Data to use =>
_ _ _ _
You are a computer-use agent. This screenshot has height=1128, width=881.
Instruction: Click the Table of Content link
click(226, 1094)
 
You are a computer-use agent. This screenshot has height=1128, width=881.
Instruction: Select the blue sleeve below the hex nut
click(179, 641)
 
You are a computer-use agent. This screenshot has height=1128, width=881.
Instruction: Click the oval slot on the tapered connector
_ _ _ _
Pick out each line of the records that contains the string "Instruction", matching case exactly, and copy those lines.

Written answer =>
Instruction: Click the Table of Content link
Instruction: Select the blue sleeve below the hex nut
Instruction: Click the oval slot on the tapered connector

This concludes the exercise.